Input data section start

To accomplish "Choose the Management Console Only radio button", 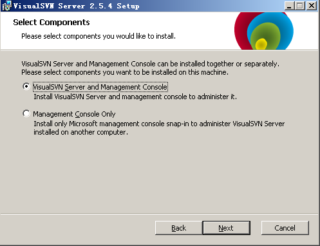I will click(x=26, y=113).
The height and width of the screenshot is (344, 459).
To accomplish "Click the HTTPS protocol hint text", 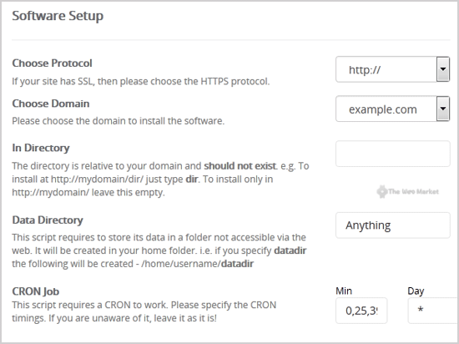I will [x=140, y=81].
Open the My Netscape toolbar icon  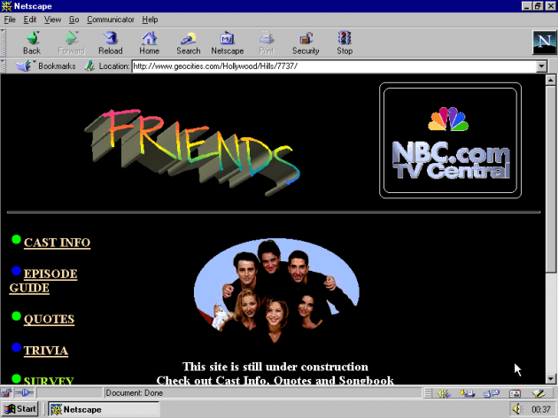click(x=227, y=38)
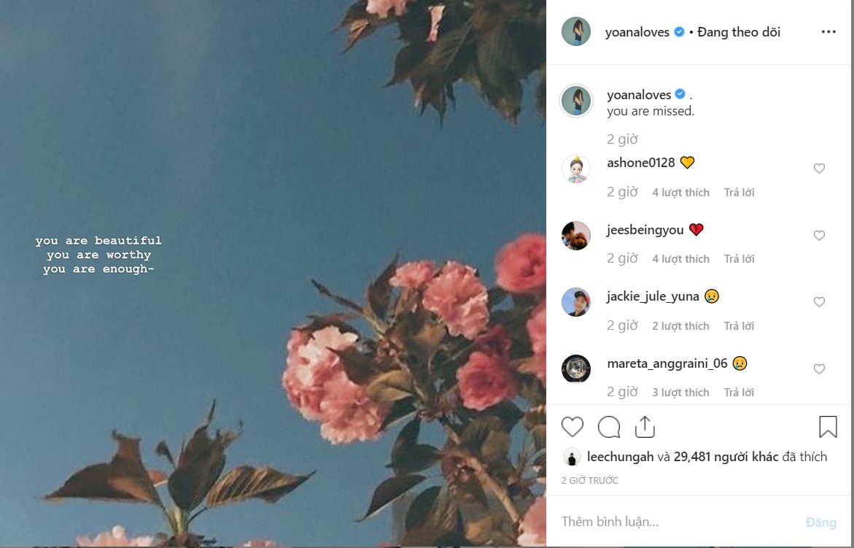Click the "Thêm bình luận" comment field
The width and height of the screenshot is (854, 548).
[x=678, y=522]
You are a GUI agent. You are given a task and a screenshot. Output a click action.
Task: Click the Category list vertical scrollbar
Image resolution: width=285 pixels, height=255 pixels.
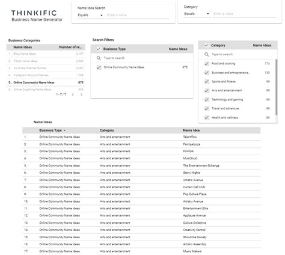[277, 87]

Input data section end

*What to produce:*
Exactly restate the lines from the one holding "Task: Click the" to the final line of the records above, including both and excluding pictures.

*Exercise output:*
Task: Click the Category list vertical scrollbar
Image resolution: width=285 pixels, height=255 pixels.
[277, 87]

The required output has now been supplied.